Danger on the Trail: How Alzheimer’s Can Harm Your Health
Ever hear the one about the hippopotamus and the butterfly who fell in love? As the hippo begins thinking about proposing and consummating the marriage, he quickly realizes he has a problem. So, he seeks out the wise old owl for advice. The owl says, “I can see that this is troubling you. You’ve come to the wisest animal for advice. Here’s your answer: what you’ve got to do is turn yourself into a butterfly.”

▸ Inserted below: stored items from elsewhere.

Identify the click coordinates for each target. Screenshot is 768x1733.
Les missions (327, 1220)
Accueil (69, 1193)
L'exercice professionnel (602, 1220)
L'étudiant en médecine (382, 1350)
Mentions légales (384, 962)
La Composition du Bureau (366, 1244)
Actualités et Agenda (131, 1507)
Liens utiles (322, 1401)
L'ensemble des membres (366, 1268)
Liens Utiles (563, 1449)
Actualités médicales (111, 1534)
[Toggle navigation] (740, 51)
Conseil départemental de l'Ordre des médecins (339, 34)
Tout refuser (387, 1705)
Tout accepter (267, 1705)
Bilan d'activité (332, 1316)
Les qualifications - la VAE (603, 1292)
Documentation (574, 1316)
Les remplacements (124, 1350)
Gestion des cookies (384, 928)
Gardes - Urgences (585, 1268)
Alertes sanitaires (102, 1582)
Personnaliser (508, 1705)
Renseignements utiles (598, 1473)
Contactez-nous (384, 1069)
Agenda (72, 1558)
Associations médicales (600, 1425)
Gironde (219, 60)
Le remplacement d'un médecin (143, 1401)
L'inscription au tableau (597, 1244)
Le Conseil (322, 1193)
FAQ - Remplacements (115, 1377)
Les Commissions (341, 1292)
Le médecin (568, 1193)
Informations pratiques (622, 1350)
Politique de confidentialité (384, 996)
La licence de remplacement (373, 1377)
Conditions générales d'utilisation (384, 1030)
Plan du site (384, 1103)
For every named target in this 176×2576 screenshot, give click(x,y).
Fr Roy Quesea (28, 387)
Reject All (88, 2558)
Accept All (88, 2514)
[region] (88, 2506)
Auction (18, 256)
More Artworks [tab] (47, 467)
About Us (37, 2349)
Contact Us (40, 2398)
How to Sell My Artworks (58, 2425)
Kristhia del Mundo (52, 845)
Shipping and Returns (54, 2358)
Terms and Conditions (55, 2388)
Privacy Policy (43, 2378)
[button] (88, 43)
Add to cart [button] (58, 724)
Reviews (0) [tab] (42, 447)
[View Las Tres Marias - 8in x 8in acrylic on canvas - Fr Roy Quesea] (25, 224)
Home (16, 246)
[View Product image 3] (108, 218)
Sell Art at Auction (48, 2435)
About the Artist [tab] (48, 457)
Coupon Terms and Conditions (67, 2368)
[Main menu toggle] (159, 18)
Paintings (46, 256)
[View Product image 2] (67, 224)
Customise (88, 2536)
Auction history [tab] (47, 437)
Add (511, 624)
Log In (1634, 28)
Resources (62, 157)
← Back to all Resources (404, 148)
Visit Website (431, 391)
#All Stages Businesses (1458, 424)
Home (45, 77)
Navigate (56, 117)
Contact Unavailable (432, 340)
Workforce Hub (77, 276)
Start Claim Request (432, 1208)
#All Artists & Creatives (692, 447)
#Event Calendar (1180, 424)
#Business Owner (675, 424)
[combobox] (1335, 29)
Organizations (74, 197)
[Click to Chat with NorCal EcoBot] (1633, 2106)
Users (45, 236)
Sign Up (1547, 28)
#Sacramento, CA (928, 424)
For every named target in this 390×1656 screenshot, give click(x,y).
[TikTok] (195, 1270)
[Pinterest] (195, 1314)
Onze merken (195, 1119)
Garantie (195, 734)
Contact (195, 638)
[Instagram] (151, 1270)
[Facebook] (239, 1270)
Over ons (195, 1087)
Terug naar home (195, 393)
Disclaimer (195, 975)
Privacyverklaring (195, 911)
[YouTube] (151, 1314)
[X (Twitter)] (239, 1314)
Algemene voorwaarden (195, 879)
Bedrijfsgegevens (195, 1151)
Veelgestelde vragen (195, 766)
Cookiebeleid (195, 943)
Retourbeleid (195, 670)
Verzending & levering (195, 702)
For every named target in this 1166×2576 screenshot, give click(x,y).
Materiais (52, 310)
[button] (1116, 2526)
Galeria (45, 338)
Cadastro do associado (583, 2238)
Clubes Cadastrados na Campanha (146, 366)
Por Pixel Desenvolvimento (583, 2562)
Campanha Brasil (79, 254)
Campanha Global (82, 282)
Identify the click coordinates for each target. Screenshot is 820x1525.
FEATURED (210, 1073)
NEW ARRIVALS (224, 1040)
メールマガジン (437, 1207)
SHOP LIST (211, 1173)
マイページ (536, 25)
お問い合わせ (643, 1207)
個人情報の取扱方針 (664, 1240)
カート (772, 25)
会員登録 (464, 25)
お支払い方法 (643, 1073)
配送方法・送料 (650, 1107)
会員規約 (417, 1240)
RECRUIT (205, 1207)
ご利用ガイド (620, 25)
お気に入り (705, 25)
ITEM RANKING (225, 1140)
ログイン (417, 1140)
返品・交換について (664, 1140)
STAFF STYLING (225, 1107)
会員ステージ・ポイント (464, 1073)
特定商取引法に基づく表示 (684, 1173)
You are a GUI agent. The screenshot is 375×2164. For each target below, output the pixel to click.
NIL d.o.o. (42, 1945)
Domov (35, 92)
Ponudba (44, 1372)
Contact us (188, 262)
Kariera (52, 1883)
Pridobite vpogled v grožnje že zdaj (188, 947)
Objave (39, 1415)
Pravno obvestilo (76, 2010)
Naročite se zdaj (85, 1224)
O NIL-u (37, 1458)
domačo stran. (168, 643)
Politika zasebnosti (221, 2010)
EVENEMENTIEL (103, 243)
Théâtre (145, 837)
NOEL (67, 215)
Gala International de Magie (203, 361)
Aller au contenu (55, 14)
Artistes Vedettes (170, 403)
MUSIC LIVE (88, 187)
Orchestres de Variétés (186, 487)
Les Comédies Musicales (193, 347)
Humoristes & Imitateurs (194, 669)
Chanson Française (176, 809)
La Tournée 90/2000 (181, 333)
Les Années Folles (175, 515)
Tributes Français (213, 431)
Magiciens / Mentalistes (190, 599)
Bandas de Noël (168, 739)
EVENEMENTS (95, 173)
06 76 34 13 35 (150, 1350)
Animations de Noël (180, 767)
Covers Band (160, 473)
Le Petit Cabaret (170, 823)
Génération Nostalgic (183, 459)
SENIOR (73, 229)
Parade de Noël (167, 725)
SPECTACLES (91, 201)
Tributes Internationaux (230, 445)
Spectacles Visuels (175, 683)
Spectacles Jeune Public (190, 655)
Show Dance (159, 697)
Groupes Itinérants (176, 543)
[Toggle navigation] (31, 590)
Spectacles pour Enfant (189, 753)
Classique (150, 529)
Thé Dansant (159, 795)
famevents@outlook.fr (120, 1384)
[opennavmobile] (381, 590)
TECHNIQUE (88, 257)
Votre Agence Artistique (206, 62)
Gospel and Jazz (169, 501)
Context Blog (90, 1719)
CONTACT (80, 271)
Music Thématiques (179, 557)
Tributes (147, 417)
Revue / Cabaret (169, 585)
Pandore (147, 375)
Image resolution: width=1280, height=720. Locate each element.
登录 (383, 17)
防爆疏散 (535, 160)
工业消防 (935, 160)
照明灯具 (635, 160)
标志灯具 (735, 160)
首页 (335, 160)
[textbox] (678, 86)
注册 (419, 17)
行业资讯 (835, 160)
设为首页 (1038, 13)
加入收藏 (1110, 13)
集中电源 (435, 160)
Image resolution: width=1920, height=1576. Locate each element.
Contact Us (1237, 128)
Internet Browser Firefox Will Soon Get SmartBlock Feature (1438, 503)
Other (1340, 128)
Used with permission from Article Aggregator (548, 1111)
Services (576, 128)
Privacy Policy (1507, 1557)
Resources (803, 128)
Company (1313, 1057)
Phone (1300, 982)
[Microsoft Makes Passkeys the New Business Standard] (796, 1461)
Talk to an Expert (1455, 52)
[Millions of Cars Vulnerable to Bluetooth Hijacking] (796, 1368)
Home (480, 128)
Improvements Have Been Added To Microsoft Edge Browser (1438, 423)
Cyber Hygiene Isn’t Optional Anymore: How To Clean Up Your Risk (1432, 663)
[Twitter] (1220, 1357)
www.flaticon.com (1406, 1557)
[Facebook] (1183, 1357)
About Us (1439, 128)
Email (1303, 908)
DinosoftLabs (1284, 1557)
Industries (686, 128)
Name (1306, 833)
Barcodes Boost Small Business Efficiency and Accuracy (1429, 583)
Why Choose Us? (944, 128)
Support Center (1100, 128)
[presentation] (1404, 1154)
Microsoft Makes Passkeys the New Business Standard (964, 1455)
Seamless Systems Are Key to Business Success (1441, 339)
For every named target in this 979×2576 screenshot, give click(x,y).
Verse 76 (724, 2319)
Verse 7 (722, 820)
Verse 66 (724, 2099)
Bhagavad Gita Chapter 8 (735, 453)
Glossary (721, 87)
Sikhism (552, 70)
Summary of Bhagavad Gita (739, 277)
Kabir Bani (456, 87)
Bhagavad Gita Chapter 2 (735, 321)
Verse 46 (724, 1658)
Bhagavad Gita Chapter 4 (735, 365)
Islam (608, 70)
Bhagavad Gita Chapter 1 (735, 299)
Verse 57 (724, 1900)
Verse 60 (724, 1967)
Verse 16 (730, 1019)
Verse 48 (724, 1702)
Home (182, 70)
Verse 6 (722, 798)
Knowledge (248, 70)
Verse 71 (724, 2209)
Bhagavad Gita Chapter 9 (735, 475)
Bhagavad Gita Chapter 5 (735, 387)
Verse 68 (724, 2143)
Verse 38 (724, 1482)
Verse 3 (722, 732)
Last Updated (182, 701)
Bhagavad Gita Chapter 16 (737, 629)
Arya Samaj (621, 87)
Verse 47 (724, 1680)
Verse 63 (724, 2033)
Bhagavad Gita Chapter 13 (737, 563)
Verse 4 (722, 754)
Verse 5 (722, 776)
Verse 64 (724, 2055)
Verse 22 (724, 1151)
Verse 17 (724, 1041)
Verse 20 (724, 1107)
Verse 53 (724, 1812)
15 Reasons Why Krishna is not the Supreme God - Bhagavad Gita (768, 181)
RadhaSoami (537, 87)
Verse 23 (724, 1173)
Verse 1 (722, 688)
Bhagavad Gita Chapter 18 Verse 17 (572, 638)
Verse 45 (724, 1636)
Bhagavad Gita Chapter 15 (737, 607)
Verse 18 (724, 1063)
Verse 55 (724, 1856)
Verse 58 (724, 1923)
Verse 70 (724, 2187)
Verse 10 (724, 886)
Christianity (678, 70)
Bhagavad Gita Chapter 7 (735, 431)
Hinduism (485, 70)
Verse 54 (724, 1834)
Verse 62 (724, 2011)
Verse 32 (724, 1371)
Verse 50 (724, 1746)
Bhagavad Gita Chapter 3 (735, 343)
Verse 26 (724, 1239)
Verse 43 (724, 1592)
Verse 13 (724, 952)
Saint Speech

The hippo starts to walk away but quickly realizes that he doesn’t know just how he can do that. He returns to Mr. Owl and says, “I would do anything for my dear loved one. Please tell me, how can I change myself into a butterfly?”
“Sorry, buster,” the owl replies. “I just determine policy.”
Like that owl, no matter how wise you think you are, Alzheimer’s has truths about it that you cannot change. Your spouse is going to get worse, mentally and physically. No one’s got the answer to that. And you’re likely to suffer mental and physical harm, too. That shouldn’t come as a big shocker because caregiving is a continuous process that puts unprecedented demands on your time, energy, and emotions. You cannot afford to be as arrogant as that owl.
If it makes you feel any better, you are not alone. It is estimated that, in 2015, there were 15.9 million Americans providing unpaid care for people with Alzheimer’s and other forms of dementia. If you think 15.9 million sounds like a lot of people, you’re right. It’s eleven times the U.S. workforce of Walmart!
All those tasks you take on—out of love, concern, and a sense of responsibility—add up to an average of almost twenty-two hours per week. So, nationwide caregivers provided 18.1 billion hours of unpaid assistance in 2015. That’s billion with a b.
Here’s another way of looking at what caregivers do. The federal minimum wage is $7.25 an hour. Paid home health aides’ salaries average $17.24 an hour, reports the US Department of Labor. The care you are providing has to be worth more than what a fast-food worker makes, right? But maybe it’s not as valuable as that of a trained professional health aide. So average those two salaries, and it’s $12.25 an hour. Of course, you’re not in it for the money. But if all of us caregivers banded together, we’d have given $221.3 billion worth of care in 2015.